Before I quit school (and I quit at 16) my cousin Timmy bought a second-hand convertible. Wow, it was dark blue and he polished it to a high shine. It ran well and he was so proud!
The top, which he seldom put up, was in good shape. After all, if you have a garage, you don’t even need the top up when it rains. If you ride around with the top down, people are sure to see you in all your proudness.
Well, as I said the top was in good shape, but the snap on cover for the top, because it was in almost constant use, was in pretty ragged condition. I suppose that it had gotten so thin and ragged from exposure to the sun.
Anyway, Timmy gave it (the old, ragged cover) to me; along with a piece of heavy weatherproof fabric, in a coordinating color, and asked me to make him a replacement.
So I took it apart with an old double edge razor blade and carefully cut out the three replacement pieces, using mother’s special scissors that could absolutely only be used for cutting fabric. She maintained that cutting paper dulls scissors, and I’m sure she was right.

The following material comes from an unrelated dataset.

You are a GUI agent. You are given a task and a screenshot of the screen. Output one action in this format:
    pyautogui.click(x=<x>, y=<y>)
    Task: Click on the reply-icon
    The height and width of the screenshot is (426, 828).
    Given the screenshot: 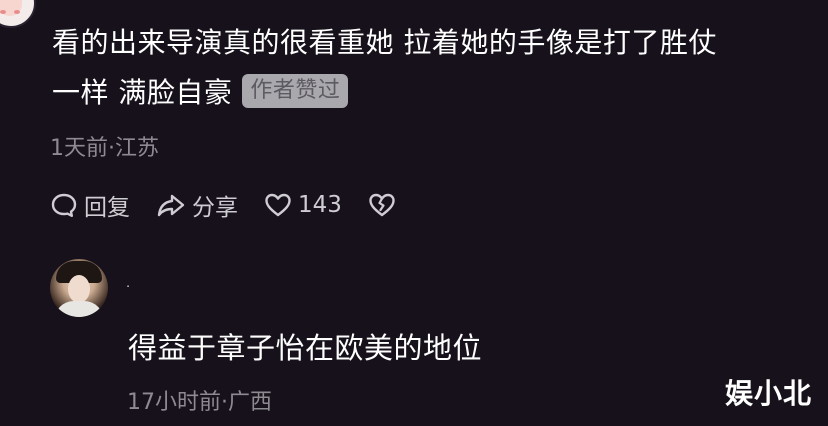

The top went together easily. I am sure that I prayed while cutting and sewing. Prayed and sang. In those days, any excuse was a good excuse for singing and praying. This is always a good option.

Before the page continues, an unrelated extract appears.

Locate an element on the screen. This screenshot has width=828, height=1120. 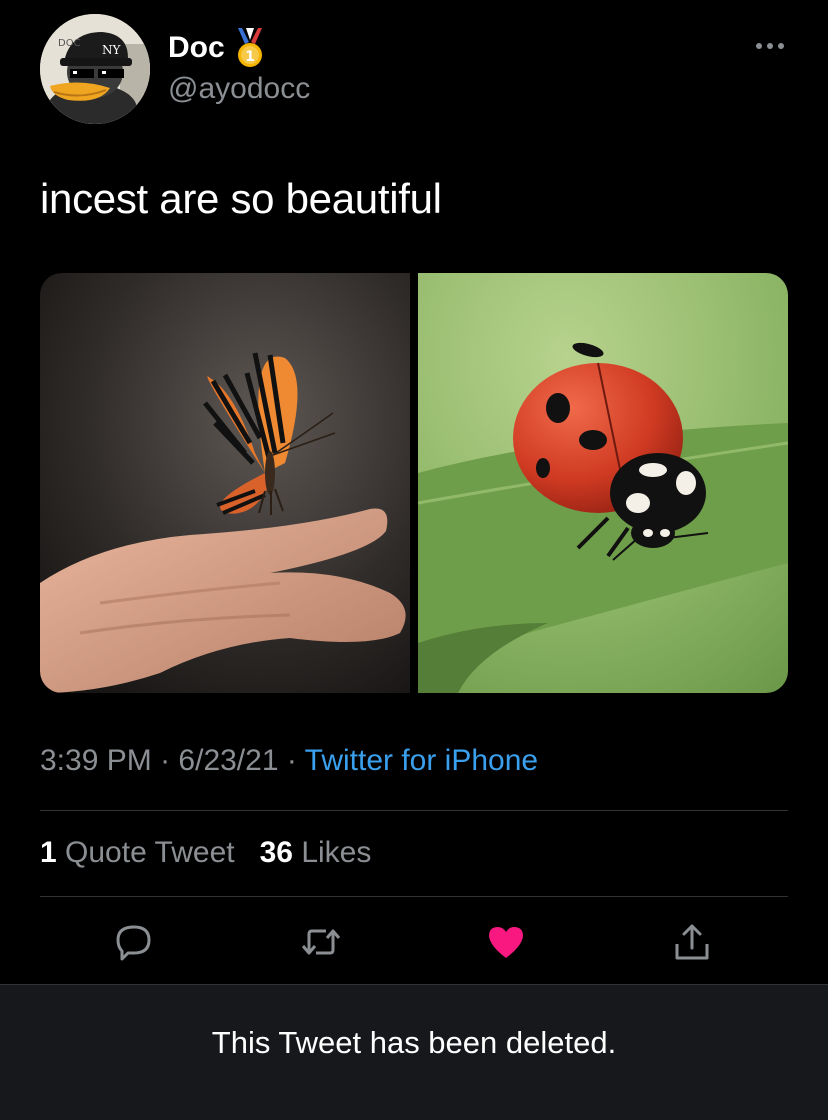
tweet-date: 6/23/21 is located at coordinates (228, 760).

I loved sewing, when I had the opportunity and something interesting to put together.
My mother’s old treadle sewing-machine, made by Singer, worked like a charm and made sewing almost fun. You could sing and keep time with the rhythmic cadence of the treadle’s, up and down, up and down!
That old treadle machine is now the base for a desk in our library, those ornate little drawers filled with markers and pens and glue-sticks. So, life goes on.

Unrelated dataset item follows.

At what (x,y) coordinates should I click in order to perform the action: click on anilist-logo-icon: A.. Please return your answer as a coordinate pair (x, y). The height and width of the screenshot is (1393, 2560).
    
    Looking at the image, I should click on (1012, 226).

Back to the convertible-cover: It went together like a charm and I was so pleased with it. Then there was the question of the snaps. These were not little stitch-on seamstress snaps, like I had been used to. No, these were large stainless steel snaps, the other half of which was integrated into the car itself.
I am sure that one of my brothers, probably Paul, helped me get the snaps on, exactly like they were supposed to be. After all, I was a girl, and everyone knows that girls are not mechanically inclined. Luckily, God, in His infinite wisdom, blessed me with eight brothers. So, with a brother’s help the top was finished and Timmy was very pleased with it.
If I recall rightly, he gave me a dollar for the job, maybe two. Two dollars was a goodly amount of money in those days.
This was back in the day when, for a dime you could buy both a Coke and a Milky Way candy bar! And I did, after walking a mile down the road to Bonner’s store. Of course, a young girl couldn’t be out on the lonely road, by herself, so I am sure that I also bought a Coke and Milky Way for whichever brother accompanied me.
That was about the time that I started baby-sitting for a next-door neighbor. She paid me 50 cents an hour and I was tickled to get it.
I realized that I was lucky, but I also dreamed of the day when I might get a really good job and, maybe, make a dollar an hour.
Life can be amusing, can’t it, looking at it from the right viewpoint?
Loretta Nazelrod Brown is a Cumberland freelance writer. Her column appears every other Sunday in the Times-News.